Como se ve, Philippine Senger era una médium natural muy compleja; más allá de la influencia que ejercía sobre los fenómenos bien conocidos de los ruidos y de los movimientos, era una sonámbula extática. Conversaba con los seres incorpóreos que ella veía; al mismo tiempo veía a los asistentes y les dirigía la palabra, pero no siempre les respondía, lo que prueba que en ciertos momentos estaba aislada. Para aquellos que conocen los efectos de la emancipación del alma, las visiones que hemos descrito nada tienen que no pueda ser explicado fácilmente; en esos momentos de éxtasis es probable que la niña, en Espíritu, se encontrase transportada a alguna región lejana, donde asistía –tal vez en recuerdo– a una ceremonia religiosa. Uno puede admirarse de la memoria que tenía al despertar; pero este hecho de ningún modo es insólito; además, puede notarse que el recuerdo era confuso y que era preciso insistir mucho para provocarlo.
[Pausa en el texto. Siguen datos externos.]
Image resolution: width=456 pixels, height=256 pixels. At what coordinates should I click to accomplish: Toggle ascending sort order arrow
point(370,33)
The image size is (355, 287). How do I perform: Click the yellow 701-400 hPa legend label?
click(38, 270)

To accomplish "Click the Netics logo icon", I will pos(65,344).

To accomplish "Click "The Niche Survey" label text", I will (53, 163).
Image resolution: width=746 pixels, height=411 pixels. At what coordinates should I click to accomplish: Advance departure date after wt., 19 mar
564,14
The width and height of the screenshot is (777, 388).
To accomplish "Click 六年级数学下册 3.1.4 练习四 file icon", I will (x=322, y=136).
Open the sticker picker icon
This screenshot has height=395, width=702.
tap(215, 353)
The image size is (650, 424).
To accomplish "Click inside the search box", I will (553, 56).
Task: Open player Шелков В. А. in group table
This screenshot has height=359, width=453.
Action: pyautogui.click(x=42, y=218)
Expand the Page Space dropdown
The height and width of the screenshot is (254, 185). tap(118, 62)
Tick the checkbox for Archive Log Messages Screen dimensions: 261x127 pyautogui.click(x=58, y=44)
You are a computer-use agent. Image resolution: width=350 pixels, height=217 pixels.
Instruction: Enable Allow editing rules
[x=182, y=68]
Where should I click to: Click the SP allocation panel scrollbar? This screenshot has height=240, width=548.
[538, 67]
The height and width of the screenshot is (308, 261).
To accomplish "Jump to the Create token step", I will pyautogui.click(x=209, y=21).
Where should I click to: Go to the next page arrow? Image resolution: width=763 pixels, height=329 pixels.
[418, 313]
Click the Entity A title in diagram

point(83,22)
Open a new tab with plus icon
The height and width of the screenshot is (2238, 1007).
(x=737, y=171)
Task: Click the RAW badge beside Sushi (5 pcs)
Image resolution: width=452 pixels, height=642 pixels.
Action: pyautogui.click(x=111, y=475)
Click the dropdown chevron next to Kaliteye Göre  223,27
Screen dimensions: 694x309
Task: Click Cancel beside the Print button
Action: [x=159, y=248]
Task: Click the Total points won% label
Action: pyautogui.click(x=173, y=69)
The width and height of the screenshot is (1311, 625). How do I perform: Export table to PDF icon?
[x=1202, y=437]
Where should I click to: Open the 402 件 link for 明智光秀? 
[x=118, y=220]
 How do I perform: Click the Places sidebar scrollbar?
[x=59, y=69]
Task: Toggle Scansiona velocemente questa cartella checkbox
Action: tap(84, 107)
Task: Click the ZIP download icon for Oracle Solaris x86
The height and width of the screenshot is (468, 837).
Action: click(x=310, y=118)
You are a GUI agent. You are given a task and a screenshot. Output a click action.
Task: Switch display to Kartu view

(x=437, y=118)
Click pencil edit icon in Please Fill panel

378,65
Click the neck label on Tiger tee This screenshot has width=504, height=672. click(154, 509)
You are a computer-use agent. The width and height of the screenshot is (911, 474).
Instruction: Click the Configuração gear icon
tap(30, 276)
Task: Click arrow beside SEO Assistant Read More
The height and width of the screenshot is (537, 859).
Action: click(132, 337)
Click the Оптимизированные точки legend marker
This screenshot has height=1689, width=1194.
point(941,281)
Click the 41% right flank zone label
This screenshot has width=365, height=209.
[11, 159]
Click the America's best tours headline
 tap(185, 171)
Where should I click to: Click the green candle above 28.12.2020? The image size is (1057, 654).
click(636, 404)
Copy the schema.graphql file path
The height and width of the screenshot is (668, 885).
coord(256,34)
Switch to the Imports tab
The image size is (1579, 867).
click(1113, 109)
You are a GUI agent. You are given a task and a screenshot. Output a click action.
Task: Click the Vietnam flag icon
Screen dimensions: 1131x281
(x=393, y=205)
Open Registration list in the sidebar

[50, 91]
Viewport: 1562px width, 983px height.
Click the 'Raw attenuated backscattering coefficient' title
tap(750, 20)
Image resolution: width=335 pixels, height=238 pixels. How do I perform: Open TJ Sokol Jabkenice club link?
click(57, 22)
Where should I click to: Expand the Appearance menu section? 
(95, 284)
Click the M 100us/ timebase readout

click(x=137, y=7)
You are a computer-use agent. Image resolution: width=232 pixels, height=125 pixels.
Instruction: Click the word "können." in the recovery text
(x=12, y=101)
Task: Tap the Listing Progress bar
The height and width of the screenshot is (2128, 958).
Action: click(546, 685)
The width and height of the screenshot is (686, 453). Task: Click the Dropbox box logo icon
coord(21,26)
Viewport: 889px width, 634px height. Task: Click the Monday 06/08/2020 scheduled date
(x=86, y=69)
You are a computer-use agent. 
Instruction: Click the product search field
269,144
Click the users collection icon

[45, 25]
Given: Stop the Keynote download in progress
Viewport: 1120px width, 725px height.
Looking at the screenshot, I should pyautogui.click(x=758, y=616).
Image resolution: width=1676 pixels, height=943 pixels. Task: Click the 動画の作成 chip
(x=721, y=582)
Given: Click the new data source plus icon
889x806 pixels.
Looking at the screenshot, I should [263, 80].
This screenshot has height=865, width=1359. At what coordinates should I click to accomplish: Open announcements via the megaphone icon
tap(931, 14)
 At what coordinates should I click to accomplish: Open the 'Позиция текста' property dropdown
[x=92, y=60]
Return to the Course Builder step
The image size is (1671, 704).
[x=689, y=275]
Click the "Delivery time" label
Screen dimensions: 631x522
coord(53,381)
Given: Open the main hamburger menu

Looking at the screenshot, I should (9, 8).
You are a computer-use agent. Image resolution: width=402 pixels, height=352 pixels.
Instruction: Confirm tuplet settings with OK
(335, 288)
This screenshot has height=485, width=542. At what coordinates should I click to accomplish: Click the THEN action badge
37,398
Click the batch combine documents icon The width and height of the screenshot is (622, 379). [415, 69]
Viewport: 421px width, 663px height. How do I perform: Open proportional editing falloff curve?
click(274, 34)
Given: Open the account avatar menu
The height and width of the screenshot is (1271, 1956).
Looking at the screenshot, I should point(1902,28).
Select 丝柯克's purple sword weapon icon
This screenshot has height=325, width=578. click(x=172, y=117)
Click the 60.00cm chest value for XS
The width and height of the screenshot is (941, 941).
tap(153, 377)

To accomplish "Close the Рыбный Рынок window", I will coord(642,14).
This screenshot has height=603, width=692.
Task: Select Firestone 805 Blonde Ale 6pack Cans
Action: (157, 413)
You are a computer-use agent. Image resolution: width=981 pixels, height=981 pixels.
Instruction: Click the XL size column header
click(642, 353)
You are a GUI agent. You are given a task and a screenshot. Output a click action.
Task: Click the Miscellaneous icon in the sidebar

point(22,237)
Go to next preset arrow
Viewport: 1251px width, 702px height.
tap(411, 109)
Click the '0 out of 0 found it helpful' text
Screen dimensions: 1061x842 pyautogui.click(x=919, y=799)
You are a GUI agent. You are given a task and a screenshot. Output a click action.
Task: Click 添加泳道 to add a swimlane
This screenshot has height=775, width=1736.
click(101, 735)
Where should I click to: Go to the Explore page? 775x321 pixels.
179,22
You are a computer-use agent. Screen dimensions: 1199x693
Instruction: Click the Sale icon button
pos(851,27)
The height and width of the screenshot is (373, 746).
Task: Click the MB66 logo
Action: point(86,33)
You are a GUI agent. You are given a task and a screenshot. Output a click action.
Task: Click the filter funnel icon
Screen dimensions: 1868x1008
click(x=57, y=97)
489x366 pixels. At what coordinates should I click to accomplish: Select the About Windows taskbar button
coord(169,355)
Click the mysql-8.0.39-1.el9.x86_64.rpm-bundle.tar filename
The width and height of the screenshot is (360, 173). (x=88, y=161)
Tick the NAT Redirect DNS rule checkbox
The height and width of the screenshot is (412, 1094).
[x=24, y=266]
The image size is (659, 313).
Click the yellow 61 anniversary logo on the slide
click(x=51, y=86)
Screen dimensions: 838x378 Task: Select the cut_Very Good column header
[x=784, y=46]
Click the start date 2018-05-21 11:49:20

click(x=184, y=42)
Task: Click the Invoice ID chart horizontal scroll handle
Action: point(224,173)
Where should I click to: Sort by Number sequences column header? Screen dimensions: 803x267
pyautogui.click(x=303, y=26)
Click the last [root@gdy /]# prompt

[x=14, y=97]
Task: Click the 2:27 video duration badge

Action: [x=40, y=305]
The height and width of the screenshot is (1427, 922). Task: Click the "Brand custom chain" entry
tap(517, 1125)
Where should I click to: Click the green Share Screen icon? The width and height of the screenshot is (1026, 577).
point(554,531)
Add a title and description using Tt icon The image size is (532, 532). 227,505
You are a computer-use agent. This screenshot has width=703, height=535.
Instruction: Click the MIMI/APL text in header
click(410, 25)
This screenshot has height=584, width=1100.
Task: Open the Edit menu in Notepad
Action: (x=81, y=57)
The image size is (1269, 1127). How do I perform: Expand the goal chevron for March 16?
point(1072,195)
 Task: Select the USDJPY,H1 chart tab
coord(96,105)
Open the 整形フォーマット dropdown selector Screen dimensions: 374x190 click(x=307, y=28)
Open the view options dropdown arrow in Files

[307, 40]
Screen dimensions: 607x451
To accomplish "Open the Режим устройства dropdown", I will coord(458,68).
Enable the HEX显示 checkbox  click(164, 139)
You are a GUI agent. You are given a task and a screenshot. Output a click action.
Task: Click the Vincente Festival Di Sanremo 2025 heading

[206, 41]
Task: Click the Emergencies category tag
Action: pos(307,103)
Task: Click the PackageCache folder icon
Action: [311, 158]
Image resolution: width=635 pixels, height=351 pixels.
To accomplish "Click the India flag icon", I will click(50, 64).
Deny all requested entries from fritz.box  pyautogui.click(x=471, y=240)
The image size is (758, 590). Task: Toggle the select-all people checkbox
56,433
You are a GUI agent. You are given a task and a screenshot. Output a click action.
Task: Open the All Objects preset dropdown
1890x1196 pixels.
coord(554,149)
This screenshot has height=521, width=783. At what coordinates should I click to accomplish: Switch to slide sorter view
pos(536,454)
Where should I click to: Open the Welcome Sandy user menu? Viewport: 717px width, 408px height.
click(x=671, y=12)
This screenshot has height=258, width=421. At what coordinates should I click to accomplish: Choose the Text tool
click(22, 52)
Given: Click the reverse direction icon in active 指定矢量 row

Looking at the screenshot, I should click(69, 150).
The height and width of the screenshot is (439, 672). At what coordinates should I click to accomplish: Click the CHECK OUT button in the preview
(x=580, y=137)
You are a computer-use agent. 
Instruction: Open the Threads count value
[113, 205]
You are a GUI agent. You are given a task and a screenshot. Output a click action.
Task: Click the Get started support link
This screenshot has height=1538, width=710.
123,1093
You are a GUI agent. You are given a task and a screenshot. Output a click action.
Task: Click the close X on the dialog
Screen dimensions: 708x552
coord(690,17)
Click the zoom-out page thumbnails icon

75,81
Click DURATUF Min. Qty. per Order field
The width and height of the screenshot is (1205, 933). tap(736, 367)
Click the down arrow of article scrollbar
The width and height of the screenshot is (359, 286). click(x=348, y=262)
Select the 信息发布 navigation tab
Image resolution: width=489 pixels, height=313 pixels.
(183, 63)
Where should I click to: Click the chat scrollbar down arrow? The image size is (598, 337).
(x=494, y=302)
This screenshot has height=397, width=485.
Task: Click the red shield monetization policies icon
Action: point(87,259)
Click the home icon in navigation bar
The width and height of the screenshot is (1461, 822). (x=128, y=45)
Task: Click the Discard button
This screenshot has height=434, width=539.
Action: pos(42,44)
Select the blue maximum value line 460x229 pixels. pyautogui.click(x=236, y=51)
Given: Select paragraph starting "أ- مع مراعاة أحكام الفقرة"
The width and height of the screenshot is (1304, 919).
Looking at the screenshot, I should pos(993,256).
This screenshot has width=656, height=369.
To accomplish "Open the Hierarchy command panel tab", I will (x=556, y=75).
Si se observa atentamente lo que sucedía durante su sordera, se ha de reconocer allí, sin dificultad, un estado cataléptico. Ya que la sordera era temporaria, es evidente que de forma alguna se debía a la alteración de los órganos del oído. Ocurría lo mismo con la obnubilación momentánea de las facultades mentales, obnubilación que no tenía nada de patológico, puesto que, en un instante dado, todo volvía a su estado normal. Esta especie de estupidez aparente se debía a un desprendimiento más completo del alma, cuyas excursiones se hacían con más libertad, no dejando a los sentidos más que su vida orgánica. ¡Que se juzgue, por lo tanto, el efecto desastroso que hubiera podido producir un tratamiento terapéutico en semejantes circunstancias! Fenómenos del mismo género pueden producirse a cada instante; en este caso, no podemos dejar de recomendar sino más circunspección; una imprudencia puede comprometer la salud e incluso la vida.